C’est dans cette optique que le disciple pourra s’attacher à réaliser un véritable travail spirituel. Comme nous l’avons vu, celui-ci a pour but de faire évoluer notre rapport au monde, non pas en essayant de changer le monde, mais en modifiant progressivement la perception que l’on en a. Pour ce travail, la mise en place de certains éléments va nous être d’une aide considérable, en exposant notre cœur à des effluves spirituelles qui vont à la fois le nourrir et le purifier. C’est par un recentrage progressif de l’ensemble de notre être sur la perception du cœur que vont nous être donnés les ouvertures et les états qui nous amènerons à parcourir le chemin.

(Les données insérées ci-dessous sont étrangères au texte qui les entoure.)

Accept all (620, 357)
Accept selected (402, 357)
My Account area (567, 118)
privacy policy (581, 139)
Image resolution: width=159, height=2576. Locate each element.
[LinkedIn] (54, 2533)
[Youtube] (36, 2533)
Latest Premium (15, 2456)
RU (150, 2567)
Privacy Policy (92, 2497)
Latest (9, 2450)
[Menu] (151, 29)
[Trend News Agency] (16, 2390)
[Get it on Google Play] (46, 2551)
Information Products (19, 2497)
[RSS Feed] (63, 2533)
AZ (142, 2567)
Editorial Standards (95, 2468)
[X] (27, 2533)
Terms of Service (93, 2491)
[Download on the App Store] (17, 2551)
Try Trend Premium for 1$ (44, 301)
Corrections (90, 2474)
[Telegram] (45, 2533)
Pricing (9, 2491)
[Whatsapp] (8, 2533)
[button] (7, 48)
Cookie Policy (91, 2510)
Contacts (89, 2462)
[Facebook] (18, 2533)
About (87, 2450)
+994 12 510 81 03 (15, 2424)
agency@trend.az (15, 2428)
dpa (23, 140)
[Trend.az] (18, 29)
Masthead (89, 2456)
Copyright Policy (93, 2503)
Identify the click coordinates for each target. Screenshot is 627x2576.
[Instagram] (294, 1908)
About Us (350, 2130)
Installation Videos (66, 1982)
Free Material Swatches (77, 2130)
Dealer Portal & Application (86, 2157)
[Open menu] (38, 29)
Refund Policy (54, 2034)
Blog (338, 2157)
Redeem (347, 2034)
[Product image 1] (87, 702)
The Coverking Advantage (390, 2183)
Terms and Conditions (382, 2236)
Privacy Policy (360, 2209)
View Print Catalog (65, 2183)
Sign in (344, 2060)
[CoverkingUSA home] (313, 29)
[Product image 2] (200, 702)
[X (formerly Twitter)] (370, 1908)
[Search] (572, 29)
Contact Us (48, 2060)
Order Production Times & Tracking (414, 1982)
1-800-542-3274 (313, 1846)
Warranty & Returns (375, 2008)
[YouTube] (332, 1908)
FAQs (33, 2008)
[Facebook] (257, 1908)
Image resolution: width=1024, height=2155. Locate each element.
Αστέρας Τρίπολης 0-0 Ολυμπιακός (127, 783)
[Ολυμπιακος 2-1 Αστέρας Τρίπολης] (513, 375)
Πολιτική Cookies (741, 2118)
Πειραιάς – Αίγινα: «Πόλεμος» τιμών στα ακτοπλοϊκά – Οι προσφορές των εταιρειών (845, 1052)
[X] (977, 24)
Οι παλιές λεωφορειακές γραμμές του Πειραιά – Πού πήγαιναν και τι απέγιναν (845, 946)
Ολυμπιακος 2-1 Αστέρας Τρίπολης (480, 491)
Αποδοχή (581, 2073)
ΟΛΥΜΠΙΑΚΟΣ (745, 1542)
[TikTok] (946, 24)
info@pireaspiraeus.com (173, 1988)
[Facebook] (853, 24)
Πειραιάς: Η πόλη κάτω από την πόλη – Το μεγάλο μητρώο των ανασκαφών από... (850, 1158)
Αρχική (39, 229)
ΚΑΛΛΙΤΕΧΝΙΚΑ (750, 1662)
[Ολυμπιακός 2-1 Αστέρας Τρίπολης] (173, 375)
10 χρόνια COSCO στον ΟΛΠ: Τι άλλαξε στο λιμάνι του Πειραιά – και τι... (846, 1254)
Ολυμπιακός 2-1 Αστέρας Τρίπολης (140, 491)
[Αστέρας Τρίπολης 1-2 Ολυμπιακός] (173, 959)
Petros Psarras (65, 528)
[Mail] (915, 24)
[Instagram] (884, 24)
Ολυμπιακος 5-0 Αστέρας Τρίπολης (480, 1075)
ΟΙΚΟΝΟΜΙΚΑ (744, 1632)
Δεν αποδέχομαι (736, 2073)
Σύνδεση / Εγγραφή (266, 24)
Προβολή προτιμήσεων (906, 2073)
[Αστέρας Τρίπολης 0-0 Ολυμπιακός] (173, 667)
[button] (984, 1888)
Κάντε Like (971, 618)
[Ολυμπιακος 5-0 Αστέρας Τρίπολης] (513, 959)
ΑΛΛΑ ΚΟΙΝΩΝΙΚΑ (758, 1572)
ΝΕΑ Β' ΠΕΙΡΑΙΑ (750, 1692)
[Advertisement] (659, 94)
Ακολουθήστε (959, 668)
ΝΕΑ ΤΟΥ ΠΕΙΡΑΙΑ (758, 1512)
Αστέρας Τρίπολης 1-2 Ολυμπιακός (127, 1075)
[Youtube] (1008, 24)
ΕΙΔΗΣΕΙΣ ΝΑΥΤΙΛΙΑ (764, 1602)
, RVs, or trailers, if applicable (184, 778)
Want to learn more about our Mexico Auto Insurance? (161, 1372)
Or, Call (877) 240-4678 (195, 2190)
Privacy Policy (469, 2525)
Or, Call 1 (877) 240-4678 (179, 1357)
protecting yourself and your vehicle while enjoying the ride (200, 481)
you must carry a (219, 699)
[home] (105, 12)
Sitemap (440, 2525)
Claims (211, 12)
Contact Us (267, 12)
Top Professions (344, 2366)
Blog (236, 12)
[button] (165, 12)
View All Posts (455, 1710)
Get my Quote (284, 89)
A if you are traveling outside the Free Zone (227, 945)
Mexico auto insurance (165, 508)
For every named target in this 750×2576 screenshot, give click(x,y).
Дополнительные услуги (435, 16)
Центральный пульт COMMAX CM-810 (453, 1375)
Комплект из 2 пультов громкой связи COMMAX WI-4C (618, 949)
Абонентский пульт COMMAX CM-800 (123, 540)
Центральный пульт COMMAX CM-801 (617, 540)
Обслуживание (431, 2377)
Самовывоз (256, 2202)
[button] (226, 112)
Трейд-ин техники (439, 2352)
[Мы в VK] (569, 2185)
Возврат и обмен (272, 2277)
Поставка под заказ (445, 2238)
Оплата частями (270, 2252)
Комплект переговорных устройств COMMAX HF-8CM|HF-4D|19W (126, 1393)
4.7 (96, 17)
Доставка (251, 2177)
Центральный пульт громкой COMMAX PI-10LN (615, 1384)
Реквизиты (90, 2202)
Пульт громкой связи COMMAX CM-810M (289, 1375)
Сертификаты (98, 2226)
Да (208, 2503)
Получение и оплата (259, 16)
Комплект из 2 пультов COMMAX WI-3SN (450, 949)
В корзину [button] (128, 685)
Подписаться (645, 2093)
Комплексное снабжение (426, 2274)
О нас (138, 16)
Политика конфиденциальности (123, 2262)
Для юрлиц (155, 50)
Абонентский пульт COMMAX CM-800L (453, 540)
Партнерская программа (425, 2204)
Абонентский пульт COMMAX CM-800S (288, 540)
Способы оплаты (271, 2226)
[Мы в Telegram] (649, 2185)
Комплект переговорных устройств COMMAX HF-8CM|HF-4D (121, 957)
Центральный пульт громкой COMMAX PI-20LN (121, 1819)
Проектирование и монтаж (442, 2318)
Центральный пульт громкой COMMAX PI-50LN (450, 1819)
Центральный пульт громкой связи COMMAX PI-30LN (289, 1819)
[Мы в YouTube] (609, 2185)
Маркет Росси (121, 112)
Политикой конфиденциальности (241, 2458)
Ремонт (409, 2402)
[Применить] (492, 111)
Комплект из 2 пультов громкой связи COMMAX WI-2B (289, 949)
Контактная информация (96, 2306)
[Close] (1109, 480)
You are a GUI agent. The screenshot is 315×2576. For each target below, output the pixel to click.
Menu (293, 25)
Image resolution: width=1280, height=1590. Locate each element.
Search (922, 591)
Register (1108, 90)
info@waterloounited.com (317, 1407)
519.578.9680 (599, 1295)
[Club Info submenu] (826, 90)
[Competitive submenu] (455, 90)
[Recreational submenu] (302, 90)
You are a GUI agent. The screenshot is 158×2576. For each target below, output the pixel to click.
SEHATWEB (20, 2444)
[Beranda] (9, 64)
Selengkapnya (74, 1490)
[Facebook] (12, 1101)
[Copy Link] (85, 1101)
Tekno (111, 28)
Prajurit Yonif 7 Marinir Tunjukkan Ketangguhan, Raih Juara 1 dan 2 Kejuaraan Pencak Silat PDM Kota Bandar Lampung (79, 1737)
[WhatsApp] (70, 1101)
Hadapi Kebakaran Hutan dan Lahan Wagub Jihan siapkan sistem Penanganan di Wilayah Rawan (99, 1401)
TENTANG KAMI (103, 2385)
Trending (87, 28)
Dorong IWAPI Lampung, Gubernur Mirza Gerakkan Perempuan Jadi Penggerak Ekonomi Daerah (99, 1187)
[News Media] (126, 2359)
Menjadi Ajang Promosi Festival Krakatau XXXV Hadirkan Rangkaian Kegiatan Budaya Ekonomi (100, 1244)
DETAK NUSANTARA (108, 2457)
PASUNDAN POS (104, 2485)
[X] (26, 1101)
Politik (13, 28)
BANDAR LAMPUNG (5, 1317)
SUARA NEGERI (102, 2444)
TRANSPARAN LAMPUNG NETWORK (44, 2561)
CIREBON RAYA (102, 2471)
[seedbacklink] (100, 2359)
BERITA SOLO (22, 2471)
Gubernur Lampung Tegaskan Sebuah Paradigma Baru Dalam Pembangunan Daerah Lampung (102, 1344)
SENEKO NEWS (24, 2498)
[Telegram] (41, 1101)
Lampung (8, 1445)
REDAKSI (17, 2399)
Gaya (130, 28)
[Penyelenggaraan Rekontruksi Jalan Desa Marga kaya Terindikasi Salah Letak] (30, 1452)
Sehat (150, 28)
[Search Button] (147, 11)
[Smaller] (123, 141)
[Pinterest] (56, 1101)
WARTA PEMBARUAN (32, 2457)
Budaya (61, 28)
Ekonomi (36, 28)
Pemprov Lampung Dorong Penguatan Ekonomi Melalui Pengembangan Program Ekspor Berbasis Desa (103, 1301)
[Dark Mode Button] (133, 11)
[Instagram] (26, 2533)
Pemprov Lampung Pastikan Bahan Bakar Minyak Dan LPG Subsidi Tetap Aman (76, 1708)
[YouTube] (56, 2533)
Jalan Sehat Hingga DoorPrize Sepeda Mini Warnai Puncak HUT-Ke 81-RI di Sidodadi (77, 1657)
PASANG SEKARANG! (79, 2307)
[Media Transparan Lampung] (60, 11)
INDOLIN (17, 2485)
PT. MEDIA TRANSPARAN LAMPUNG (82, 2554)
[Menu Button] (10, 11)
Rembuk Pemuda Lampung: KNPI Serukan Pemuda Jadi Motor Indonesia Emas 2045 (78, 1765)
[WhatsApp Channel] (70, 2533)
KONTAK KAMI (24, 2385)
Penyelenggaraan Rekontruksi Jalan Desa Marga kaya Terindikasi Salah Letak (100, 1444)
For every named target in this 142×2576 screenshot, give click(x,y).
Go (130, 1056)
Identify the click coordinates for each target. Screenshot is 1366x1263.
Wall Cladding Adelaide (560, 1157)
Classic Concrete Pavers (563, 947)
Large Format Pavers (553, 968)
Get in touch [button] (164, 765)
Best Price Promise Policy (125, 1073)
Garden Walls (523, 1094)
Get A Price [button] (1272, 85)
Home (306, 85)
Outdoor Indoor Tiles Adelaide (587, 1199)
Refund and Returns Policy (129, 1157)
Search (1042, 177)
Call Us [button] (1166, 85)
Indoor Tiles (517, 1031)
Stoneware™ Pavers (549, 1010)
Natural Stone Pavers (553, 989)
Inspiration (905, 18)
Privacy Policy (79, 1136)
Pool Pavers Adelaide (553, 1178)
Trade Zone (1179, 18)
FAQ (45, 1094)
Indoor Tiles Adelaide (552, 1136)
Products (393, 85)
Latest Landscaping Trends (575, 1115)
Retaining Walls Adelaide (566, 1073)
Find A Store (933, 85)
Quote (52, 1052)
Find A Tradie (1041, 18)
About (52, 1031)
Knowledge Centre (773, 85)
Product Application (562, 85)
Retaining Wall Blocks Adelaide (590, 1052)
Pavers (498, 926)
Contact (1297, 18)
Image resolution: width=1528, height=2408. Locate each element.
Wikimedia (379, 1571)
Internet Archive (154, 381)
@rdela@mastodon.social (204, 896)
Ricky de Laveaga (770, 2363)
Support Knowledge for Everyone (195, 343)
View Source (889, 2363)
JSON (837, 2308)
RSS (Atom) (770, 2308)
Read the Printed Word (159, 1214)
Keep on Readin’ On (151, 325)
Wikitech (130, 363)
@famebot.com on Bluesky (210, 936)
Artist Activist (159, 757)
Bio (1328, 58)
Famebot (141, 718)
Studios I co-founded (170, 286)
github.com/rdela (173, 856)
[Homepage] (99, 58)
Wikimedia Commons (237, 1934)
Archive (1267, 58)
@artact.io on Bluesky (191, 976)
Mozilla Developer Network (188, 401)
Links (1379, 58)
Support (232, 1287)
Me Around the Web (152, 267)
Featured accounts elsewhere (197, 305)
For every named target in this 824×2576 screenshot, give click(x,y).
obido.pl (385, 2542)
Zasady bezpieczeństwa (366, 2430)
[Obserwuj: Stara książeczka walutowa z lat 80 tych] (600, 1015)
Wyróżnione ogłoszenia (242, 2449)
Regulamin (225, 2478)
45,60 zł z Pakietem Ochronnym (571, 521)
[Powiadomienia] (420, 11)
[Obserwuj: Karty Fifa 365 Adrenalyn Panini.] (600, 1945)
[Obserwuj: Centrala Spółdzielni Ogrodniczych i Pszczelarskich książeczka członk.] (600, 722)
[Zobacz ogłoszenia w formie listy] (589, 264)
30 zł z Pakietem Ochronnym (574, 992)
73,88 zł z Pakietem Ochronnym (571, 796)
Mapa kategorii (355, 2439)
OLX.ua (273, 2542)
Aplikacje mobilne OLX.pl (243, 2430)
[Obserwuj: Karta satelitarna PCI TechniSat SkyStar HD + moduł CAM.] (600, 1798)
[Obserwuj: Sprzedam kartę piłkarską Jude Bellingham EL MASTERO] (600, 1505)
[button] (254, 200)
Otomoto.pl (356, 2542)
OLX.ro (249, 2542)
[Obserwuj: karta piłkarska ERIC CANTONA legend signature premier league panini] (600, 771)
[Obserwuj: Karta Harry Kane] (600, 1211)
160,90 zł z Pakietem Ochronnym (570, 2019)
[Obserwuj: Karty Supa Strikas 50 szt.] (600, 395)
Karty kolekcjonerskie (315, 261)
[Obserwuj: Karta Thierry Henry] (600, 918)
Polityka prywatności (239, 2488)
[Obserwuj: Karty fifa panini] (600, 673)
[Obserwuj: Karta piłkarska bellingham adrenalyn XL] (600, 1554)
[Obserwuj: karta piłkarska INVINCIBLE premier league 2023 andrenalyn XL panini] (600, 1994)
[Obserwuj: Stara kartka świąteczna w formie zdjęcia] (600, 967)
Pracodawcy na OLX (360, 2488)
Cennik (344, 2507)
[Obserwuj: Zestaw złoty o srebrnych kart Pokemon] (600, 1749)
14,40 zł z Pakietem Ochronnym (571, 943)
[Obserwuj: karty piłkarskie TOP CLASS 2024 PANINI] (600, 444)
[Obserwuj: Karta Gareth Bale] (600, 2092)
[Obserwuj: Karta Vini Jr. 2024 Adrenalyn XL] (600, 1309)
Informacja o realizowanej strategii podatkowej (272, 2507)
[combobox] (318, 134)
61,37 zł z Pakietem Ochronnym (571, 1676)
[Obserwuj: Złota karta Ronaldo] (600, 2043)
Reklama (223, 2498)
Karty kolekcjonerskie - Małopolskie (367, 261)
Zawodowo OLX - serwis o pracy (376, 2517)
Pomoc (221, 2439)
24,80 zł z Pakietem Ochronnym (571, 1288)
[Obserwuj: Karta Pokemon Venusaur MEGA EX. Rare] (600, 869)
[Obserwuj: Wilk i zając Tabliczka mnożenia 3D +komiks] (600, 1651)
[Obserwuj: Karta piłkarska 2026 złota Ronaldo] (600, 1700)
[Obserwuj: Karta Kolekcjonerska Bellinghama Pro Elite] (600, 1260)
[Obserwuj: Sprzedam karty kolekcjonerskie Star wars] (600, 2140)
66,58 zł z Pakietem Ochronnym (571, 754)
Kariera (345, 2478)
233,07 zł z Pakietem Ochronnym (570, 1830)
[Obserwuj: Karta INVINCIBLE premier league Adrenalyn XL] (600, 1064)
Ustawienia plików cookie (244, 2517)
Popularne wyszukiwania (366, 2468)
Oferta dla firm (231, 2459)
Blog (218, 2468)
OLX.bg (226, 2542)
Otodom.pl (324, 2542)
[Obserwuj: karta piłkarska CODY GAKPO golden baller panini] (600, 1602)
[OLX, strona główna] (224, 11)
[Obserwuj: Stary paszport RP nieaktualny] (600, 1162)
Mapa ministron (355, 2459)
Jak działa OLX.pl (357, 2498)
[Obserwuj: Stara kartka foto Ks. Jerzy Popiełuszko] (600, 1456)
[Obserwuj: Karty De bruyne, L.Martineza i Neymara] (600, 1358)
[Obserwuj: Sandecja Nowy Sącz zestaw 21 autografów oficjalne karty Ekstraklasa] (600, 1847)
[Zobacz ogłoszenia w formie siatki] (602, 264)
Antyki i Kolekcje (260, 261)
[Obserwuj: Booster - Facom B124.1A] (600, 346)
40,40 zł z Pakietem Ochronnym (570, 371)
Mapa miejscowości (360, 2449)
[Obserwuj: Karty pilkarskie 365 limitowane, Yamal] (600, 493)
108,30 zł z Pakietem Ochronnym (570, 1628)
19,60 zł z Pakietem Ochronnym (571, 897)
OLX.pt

Nous avons déjà évoqué la discipline de vie qu’implique le respect des rituels et des principes de l’islam. Par le double témoignage, nous rappelons à notre ego qu’il n’est pas le seul maître à bord, mais qu’au contraire c’est Dieu qui tient les rênes de notre existence. Le rituel des cinq prières par jour nous permet d’acquérir une conscience de plus en plus aiguë du temps cosmique dans lequel nous vivons, et nous donne l’occasion à intervalles réguliers de suspendre le cours du temps pour nous ressourcer, pour nous retrouver. Le jeûne du mois de Ramadan nous rappelle notre foncière dépendance envers notre corps, et donc envers son Créateur. L’aumône nous apprend à nous détacher des biens matériels, et à réaliser la grâce qui nous est faite que de pouvoir disposer de quelque chose à donner. Et le pèlerinage est comme une mort initiatique, un symbole de ce chemin de retour sur lequel nous nous sommes engagés.
Nous avons vu également que le dhikr, à la fois individuel et collectif, est la nourriture du cœur, c’est à dire ce qui va nous permettre de le faire croître et se développer. Contemplation véritable, il est le lien avec notre Guide, et le canal qu’il utilise pour nous transmettre son éducation. Il est la source des connaissances et des états spirituels. Le compagnonnage, à la fois en tant qu’échange, partage et mise en pratique, participe aussi de cette éducation. C’est pour cela que la fréquentation des disciples est recommandée.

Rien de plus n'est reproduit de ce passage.